- Provided records
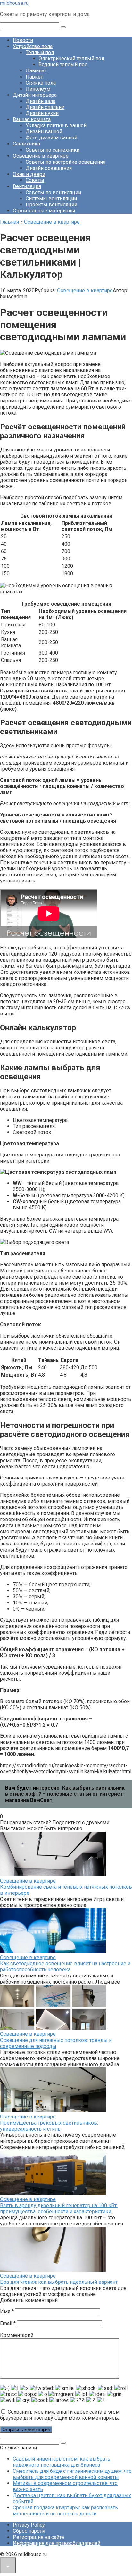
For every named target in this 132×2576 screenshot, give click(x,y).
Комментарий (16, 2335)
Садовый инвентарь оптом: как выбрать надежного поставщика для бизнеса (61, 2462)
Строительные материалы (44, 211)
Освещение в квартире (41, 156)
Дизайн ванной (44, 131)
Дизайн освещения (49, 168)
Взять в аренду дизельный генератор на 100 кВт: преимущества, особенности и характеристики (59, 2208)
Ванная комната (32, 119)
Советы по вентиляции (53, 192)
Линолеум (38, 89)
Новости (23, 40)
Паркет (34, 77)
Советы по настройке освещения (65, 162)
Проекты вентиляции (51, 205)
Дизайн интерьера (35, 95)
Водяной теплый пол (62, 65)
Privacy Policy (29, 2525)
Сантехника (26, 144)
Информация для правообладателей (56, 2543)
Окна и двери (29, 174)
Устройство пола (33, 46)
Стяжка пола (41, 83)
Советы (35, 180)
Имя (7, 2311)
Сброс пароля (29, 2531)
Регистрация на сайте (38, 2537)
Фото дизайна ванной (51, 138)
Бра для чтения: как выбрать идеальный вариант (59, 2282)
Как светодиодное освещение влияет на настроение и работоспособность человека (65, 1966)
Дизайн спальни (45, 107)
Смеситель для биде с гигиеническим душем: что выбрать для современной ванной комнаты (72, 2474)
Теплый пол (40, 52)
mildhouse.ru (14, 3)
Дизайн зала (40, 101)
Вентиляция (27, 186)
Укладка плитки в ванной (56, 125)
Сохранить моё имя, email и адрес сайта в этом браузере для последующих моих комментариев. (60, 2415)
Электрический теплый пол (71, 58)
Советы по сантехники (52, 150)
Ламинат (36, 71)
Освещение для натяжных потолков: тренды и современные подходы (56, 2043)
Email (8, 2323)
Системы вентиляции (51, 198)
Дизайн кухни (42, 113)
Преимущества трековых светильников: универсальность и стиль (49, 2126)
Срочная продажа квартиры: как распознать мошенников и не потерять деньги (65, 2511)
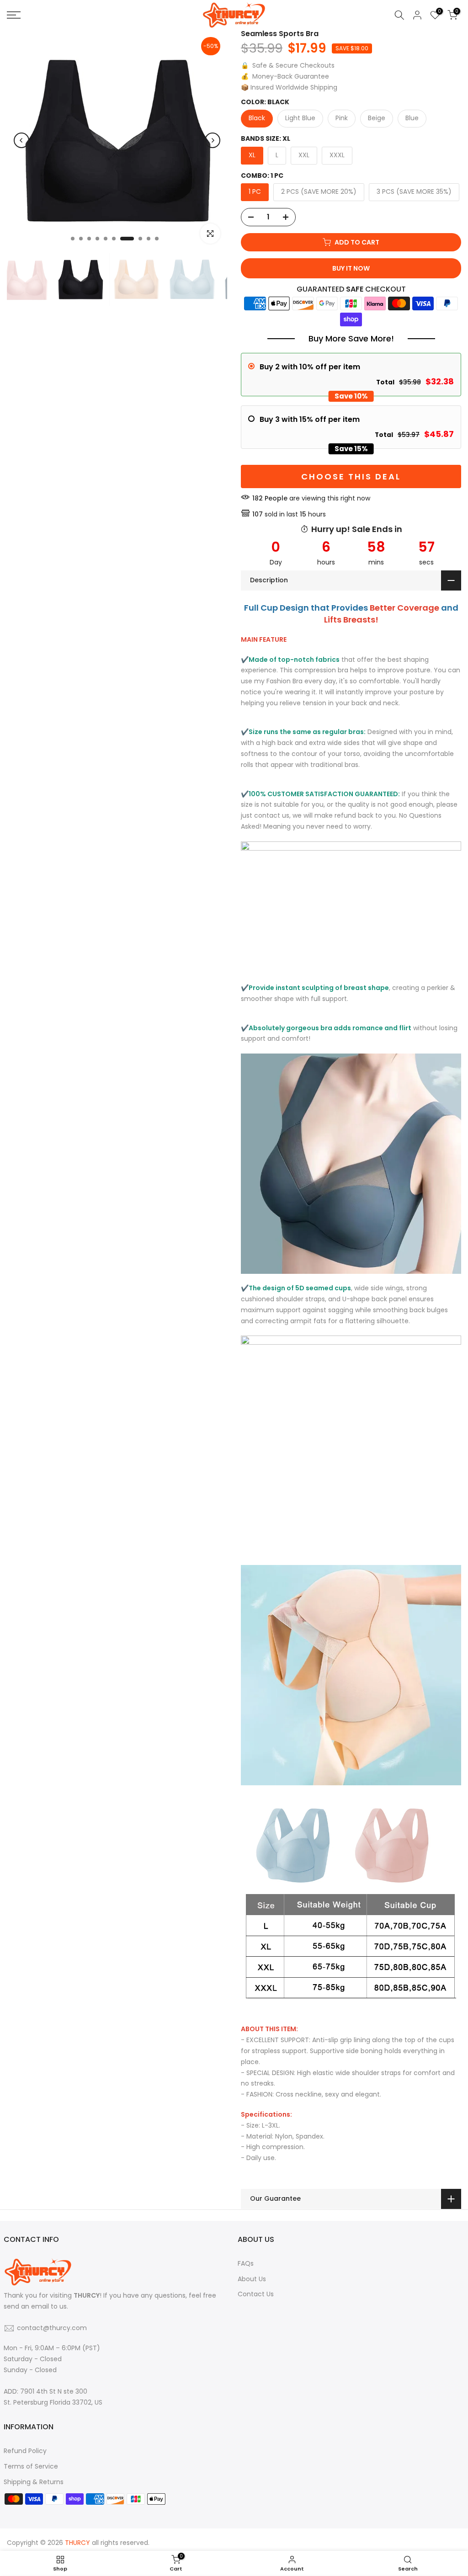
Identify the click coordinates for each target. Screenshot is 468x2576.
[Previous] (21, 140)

- What this task involves
Search the listing above for the string "выбрать" and return each line it appears on.

- Answer space
Садовый инвентарь оптом: как выбрать надежного поставщика для бизнеса (61, 2462)
Бра для чтения: как выбрать идеальный вариант (59, 2282)
Смеситель для биде с гигиеническим душем: что выбрать для современной ванной комнаты (72, 2474)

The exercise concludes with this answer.